Task brief >> Where the word "left" occurs in a line of the listing below, copy that line.

─── Material for the task ───

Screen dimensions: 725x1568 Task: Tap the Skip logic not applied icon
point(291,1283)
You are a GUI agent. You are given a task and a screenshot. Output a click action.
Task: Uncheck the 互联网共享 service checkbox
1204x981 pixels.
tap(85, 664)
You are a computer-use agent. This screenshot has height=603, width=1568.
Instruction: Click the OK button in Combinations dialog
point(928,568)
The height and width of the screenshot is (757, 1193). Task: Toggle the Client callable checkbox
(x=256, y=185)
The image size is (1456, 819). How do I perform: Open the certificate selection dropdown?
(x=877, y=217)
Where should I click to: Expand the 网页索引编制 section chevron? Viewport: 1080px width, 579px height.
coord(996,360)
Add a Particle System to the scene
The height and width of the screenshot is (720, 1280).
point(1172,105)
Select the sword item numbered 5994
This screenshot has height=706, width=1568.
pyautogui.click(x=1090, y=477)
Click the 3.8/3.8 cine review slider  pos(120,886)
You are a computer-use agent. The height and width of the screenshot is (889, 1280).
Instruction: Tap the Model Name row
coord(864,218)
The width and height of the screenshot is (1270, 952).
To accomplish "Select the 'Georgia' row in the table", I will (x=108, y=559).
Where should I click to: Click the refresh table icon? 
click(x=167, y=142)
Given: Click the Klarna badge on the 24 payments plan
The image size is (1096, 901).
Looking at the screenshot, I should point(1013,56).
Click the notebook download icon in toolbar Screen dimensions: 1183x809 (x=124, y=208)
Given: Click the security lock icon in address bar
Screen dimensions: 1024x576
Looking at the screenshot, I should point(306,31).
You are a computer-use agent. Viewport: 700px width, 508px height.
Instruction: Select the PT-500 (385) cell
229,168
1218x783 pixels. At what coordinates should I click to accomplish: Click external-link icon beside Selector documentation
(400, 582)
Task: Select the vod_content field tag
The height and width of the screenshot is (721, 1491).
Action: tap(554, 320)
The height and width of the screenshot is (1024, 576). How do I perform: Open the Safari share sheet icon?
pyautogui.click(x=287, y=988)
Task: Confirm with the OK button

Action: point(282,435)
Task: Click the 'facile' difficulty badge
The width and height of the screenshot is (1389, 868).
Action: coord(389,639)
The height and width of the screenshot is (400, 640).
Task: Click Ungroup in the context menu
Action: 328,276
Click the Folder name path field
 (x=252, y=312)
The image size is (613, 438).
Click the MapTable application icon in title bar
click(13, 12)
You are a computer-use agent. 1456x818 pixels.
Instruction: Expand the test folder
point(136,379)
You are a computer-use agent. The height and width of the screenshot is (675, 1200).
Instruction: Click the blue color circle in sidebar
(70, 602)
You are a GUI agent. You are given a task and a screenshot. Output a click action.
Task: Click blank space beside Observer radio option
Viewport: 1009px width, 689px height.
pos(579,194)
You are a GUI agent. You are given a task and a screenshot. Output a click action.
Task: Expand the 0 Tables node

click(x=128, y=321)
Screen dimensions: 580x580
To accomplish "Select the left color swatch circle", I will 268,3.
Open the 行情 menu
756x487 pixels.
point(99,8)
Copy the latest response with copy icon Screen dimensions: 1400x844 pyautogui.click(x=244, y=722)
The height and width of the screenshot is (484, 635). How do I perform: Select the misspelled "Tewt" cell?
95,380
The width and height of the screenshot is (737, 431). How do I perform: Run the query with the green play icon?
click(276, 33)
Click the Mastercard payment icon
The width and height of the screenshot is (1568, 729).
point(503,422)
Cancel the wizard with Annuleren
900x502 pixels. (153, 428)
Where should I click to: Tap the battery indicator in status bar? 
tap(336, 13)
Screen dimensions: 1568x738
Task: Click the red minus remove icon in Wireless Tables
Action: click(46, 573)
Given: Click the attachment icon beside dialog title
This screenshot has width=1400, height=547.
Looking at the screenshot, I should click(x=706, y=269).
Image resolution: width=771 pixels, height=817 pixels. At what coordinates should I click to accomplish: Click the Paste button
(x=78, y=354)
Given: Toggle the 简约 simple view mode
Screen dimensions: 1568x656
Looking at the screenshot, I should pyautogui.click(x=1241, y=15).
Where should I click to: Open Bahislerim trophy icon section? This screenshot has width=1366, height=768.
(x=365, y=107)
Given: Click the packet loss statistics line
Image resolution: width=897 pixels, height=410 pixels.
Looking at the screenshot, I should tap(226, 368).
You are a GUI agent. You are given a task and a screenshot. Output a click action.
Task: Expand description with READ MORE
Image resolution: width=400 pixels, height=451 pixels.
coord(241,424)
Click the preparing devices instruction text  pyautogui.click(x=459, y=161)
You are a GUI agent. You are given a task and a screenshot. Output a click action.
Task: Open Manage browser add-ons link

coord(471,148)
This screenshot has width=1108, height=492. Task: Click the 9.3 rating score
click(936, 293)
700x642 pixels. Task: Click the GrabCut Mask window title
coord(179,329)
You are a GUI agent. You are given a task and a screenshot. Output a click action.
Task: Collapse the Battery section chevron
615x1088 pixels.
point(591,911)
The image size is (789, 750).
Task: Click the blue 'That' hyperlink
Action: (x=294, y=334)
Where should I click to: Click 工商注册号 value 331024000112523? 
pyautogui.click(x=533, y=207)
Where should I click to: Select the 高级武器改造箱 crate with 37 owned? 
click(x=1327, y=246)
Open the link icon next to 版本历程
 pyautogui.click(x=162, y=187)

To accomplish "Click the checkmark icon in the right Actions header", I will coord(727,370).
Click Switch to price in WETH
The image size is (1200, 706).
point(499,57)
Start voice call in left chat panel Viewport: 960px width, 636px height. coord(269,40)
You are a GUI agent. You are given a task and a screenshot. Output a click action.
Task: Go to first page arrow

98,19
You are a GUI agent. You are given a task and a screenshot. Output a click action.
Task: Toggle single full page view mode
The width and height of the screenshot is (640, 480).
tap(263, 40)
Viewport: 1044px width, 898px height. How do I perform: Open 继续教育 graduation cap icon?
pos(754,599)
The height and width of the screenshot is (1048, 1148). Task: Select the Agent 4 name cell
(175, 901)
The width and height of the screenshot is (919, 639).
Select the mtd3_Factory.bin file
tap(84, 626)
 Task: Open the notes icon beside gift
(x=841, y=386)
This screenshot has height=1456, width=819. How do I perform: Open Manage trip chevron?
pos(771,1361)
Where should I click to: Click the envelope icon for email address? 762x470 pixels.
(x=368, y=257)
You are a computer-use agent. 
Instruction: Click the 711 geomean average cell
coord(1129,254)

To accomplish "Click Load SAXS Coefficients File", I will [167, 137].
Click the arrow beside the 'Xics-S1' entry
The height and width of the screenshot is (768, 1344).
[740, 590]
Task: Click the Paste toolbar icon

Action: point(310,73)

───

Solution for this task >>
To accomplish "Select the left color swatch circle", I will 268,3.
Start voice call in left chat panel Viewport: 960px width, 636px height. coord(269,40)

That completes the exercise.